Par la porte de ma chambre, je vis, au ras du sol, filer une étoffe blanche. Je n'avais pas de temps à perdre; je me précipitai, les mains tendues, vers le tissu qui s'enfuyait – accroché à Dieu sait qui – vers la cuisine. Ce n'était pas la traîne d'un vêtement que je suivais mais une queue de belette immaculée. Toujours à ses trousses, je la vis grimper avec empressement sur l'évier et se jeter dans le bac. Avec une rapidité que je ne me connaissais pas, je me lançai sur elle pour la saisir, mais son gros corps soyeux disparut d'un élan par le petit trou d'évacuation d'eau.
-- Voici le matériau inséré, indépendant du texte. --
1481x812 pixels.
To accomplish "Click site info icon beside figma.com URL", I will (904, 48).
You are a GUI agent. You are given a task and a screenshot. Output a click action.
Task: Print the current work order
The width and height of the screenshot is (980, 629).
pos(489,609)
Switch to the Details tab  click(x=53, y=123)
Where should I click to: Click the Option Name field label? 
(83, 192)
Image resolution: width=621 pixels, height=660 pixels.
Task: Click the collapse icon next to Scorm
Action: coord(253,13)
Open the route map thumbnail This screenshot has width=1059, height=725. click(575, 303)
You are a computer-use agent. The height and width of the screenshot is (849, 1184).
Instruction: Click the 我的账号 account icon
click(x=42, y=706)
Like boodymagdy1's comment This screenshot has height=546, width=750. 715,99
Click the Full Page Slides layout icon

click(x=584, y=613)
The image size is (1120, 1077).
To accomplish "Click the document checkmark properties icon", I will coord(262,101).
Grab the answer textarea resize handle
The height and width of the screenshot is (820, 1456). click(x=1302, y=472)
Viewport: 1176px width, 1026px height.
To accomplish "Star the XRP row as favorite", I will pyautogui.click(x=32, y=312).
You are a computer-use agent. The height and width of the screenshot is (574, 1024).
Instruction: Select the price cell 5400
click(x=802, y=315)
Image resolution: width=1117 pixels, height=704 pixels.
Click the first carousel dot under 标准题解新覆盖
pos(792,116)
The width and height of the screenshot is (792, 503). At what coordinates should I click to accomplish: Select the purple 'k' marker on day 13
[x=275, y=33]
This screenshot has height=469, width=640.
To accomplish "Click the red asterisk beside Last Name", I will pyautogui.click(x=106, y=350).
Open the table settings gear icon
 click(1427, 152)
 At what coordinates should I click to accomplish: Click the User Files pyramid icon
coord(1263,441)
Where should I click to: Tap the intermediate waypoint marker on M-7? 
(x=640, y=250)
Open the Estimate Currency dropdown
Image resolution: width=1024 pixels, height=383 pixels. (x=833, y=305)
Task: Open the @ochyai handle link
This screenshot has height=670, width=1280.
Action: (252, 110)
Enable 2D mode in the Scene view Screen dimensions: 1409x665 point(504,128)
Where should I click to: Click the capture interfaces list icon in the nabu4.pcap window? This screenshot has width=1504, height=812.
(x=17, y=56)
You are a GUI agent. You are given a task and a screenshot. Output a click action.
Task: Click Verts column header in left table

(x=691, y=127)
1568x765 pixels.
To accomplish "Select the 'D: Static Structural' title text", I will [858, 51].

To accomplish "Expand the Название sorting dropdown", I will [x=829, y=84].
Mes doigts frôlèrent les poils doux de l'animal et dans mon terrible plongeon vers lui, mes bras s'engouffrèrent eux aussi, sans le moindre mal, dans la crépine qui sembla se dilater – ou est-ce mon corps qui se ramollissait – pour me laisser entrer dans la canalisation. En ce tuyau où je glissais tête la première, je n'avais nullement la sensation de tomber, au contraire, je m'élevais aspiré par mon propre mouvement. La queue de la belette frétillait quelques vingt mètres au-dessus de moi. Elle montait elle aussi pour m'échapper. Plus rapide, elle rapetissa sous mes yeux de seconde en seconde, puis disparut tout à fait.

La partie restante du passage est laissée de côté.